Une nuit à Kensington

L’automne. Londres. Ses vastes parcs parsemés d’une teinte rougeâtre, par endroits. Une gamme de couleurs unique. Un décor envoûtant. Et un peu sanglant, parfois. La venue du soir assombrit de belles maisons victoriennes régulièrement alignées dans une rue de Kensington. Impeccablement blanches. Un peu trop, peut-être.

La lumière rougeoyante tamisée à une fenêtre, à peine plus haute que la rue, éclabousse la nuit. Les rideaux pourpres semi-opaques sont surpiqués de fins motifs dorés.
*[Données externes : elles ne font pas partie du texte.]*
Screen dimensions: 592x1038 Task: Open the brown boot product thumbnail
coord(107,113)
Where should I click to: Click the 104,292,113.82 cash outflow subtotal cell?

Ils ondulent voluptueusement derrière la fenêtre entrouverte.

Un coup de vent plus violent que les autres écarte les rideaux et révèle la pièce. Le luxe se respire partout; dans ce mélange coloré d’or et de rouge qui éclabousse la pièce, trop ostentatoire ; dans ses nouveaux sous-vêtements, trop brodés ; dans le somptueux costume clair qu’il portait encore il y a quelques minutes, trop ajusté ; dans l’étreinte qui mélange leurs parfums, trop endiablée.

Ils se retournent, laissant découvrir l’alliance de la femme, tout à fait du style de la décoration. Aucun doute, elle habite ici.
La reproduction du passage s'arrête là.